Maybe in 2014 I’ll risk everything to see how Bambi reads now. But not now, not this year; I’m going to enjoy my comforting memories about it without complication awhile longer.

12 Comments Add yours

  1. I wonder if I read this book when I was too young for it. It always seemed like a mystery, like I never learned the secret. Young enough, I mean, where I was vague about things like “cholera” and “India.”

    Given the pseudo-science, though, perhaps it was best that I did not understand it.
    I would have allegorized the recovery from illness, but taking it literally kind of shifts the allegory somewhere else, doesn’t it? Like now the garden is the wisdom of Christian Science, available only to the few.

    I would have thought Bambi would be safe, but I began Googlin’ and discovered that it has been interpreted as an allegory about the persecution of Jews in Europe. The passive voice there is kinda strange. I also learned that Walt Disney learned about the book from Thomas Mann!

    1. Colleen says:

      That’s interesting–that Bambi might be an allegory about the persecution of Jews. My memory of it tells me it’s a pretty blatant anti-hunting tract dressed up as a children’s book. These things need not be distinct, of course.

  2. Alex says:

    And yet it still has a magic. It’s still in print and you can’t say that about many books from that period whoever their intended audience. And, more to the point, it’s still being adapted both for the stage and screen which certainly wouldn’t happen if the people putting up the money didn’t think they were going to get it back several times over.

    1. Colleen says:

      I would never deny this book’s magic; it’s just that the magic can’t work on me entirely because the subtext is too weird. And I really want the magic to work on me.

  3. Adaptations have the luxury of jettisoning the allegory and bad ideas, perhaps replacing them with a new set of bad ideas, or draining the story of any ideas but nostalgia, or even, sometimes, repairing and improving the original.

    1. Colleen says:

      Absolutely. The Silence of the Lambs, for example.

  4. I reread The Secret Garden aloud 2 years ago to my daughter while we were spending a couple of weeks in hospital after her diagnosis with type 1 diabetes. I had remembered it being a special book, but the early chapters were kind of gloomy and she kept asking, “where is the secret garden?” and so I had to stop reading while she opened the paint application and created her own digital secret garden, which I used to illustrate the review I eventually wrote.
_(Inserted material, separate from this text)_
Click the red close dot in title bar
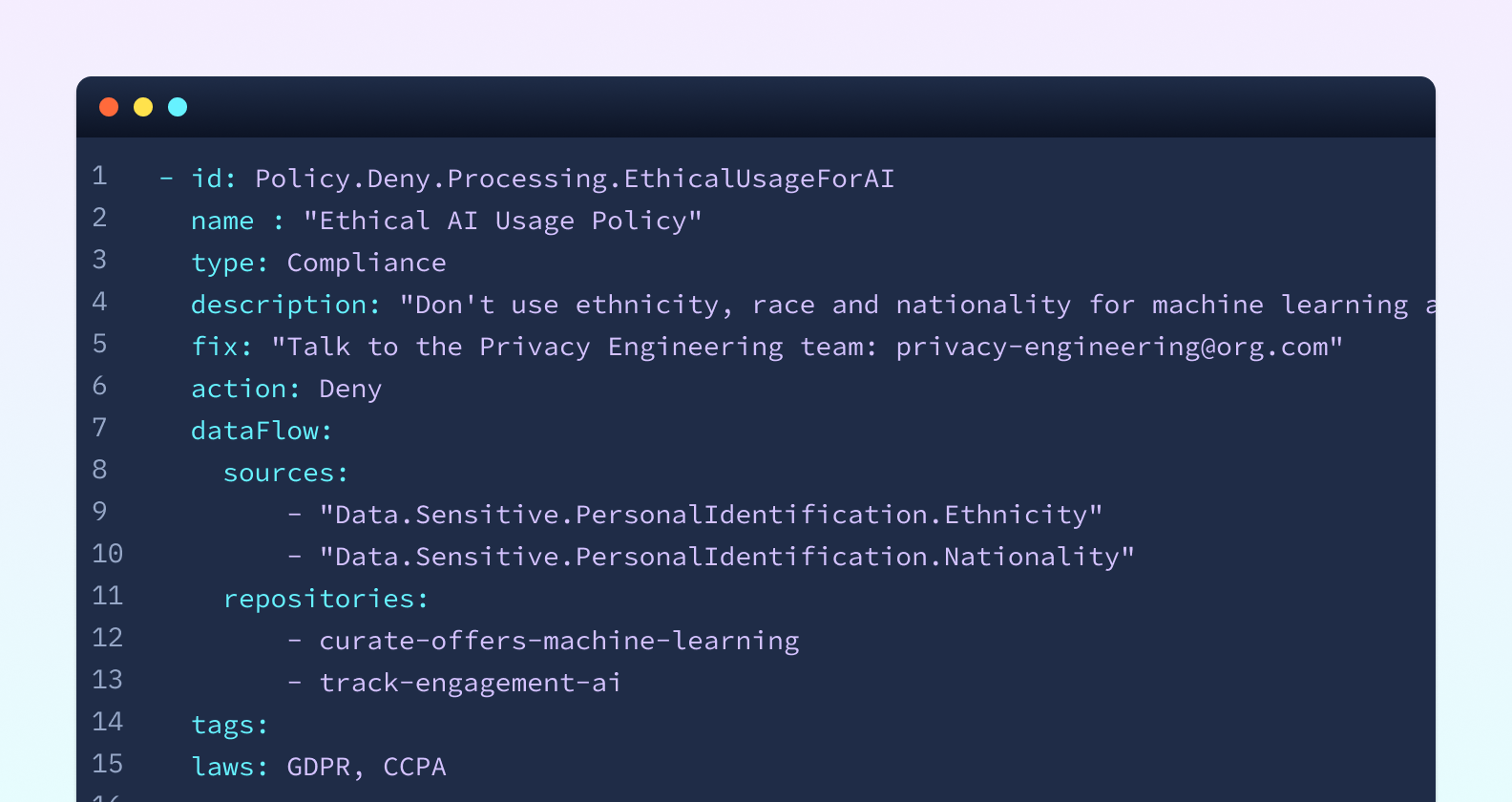 (x=109, y=107)
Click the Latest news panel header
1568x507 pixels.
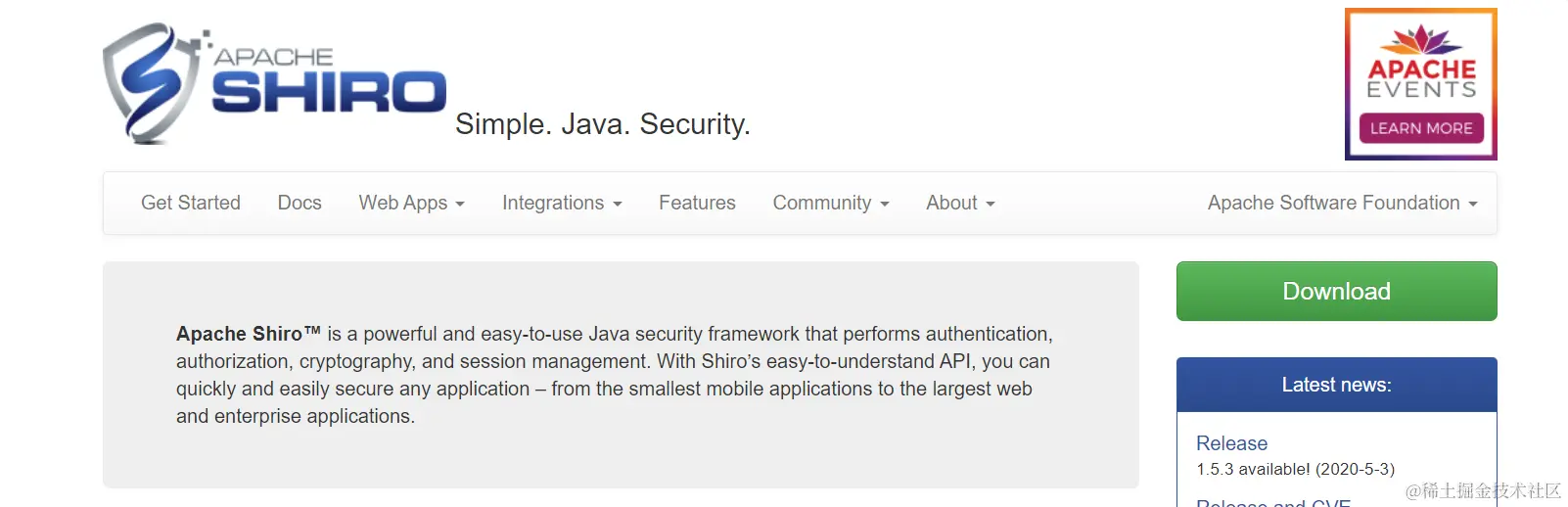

    In fact, it was this 2 week stay in hospital that got me writing blog reviews, because I had a period of time with no other distractions than to be with my daughter (and learn all about managing childhood diabetes). The silver linings.

    1. Colleen says:

      I just read a really affecting piece about reading in the hospital over at The Millions: http://www.themillions.com/2013/10/love-and-loss-and-grief-and-more-love-on-self-help-literature.html

      I’m glad your experience was shorter and ended better, A silver lining, indeed.

  5. I think you get weird ideologies in _Victorian/Edwardian_ children’s books, although it’s true that even classics from the 50’s and 60’s have dated behaviors and attitudes now (like the racism in the Little House books). But I probably had exactly the same experience that you have had with The Secret Garden, even as a child – I always got bored towards the end of the book. I loved the rehabilitation of Mary, the outdoor bits, the garden, but found Colin irritating.

    1. Colleen says:

      I felt bad for Colin–it’s just so gross how he’s treated. I imagine I’d have behaved just the same way he did in that situation. But I did find the turn away from Mary frustrating–she went from being the protagonist to a mere catalyst.

  6. Stefanie says:

    I read the book when I was ten. My best friend had read it and shoved it at me and made me read it. I loved it! Of course I didn’t see any of the weirdness in it you discovered. I read The Little Princess too but didn’t like it as much. I have avoided reading favorite childhood books as an adult for fear them being “ruined.”

    1. Colleen says:

      I think it’s a fair thing to avoid–it’s not like there aren’t many other things to read!